**ACTIVITY:** How many lines in the data below include the word "agent"? Respond with the number, nothing more.

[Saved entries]
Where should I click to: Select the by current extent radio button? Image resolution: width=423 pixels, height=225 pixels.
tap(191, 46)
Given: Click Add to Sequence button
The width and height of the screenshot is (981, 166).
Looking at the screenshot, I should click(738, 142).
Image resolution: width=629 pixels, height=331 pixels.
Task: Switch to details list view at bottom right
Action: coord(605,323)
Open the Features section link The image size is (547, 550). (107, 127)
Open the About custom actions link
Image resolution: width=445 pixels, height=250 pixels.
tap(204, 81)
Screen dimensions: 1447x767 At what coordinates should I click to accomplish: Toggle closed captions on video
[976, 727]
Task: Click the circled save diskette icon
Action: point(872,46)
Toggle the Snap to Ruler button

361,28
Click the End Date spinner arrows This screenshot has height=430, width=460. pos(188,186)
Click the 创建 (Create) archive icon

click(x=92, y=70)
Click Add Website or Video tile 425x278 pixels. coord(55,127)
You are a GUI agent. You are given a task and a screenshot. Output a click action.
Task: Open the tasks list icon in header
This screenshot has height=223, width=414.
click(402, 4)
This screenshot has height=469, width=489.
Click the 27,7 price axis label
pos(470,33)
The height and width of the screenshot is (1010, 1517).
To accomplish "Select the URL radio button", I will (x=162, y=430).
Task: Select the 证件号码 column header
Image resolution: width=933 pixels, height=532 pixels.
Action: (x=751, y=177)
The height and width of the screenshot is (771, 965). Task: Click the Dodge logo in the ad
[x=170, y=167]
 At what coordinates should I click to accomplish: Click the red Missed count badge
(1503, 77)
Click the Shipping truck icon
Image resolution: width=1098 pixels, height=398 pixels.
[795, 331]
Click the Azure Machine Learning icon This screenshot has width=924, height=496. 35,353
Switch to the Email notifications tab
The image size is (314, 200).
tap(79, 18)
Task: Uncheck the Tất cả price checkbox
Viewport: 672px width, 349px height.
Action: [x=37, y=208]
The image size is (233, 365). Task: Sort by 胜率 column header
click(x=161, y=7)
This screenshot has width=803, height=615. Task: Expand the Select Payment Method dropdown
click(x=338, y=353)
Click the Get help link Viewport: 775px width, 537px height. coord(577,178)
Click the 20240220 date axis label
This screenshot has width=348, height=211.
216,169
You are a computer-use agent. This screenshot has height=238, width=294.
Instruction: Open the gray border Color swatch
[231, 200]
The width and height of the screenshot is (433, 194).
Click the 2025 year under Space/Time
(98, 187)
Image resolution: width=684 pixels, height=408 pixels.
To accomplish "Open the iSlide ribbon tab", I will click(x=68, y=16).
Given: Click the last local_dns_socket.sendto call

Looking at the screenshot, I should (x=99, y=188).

**WRITTEN ANSWER:** 2